The formula of Heat Transfer Coefficient for Subcooling Outside Horizontal Tubes is expressed as Subcooling Coefficient = 116*((Thermal Conductivity in Heat Exchanger^3)*(Fluid Density in Heat Transfer/Pipe Outer Dia)*(Specific Heat Capacity/Fluid Viscosity at Average Temperature)*Thermal Expansion Coefficient for Fluid*(Film Temperature-Bulk Fluid Temperature))^0.25. Here is an example- 4116.573 = 116*((3.4^3)*(995/0.019)*(4.186/1.005)*0.005*(373.15-336.15))^0.25.

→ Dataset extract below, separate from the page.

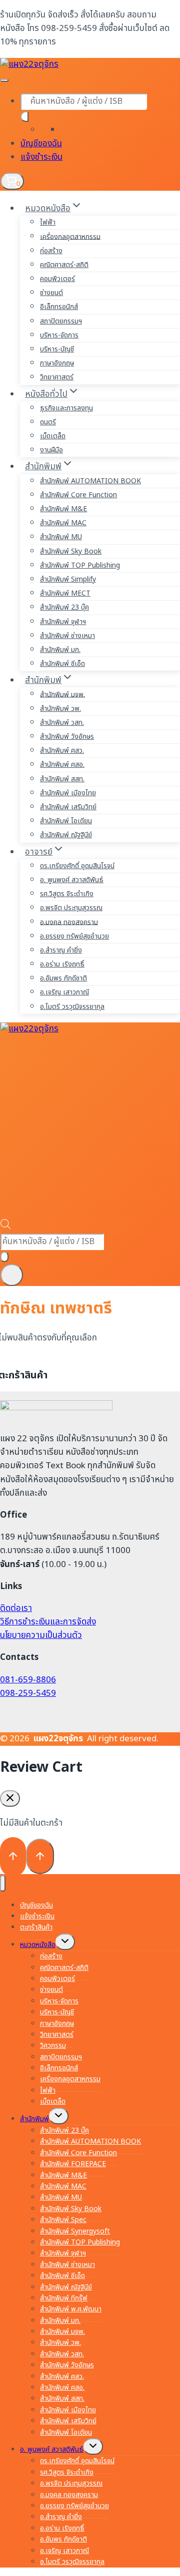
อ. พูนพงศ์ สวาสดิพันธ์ (72, 880)
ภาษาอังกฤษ (57, 363)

How to calculate Heat Transfer Coefficient for Subcooling Outside Horizontal Tubes?

With Thermal Conductivity in Heat Exchanger (k_f), Fluid Density in Heat Transfer (ρ_f), Pipe Outer Dia (D_O), Specific Heat Capacity (Cp), Fluid Viscosity at Average Temperature (μ), Thermal Expansion Coefficient for Fluid (β), Film Temperature (T_Film) & Bulk Fluid Temperature (T_Bulk) we can find Heat Transfer Coefficient for Subcooling Outside Horizontal Tubes using the formula - Subcooling Coefficient = 116*((Thermal Conductivity in Heat Exchanger^3)*(Fluid Density in Heat Transfer/Pipe Outer Dia)*(Specific Heat Capacity/Fluid Viscosity at Average Temperature)*Thermal Expansion Coefficient for Fluid*(Film Temperature-Bulk Fluid Temperature))^0.25.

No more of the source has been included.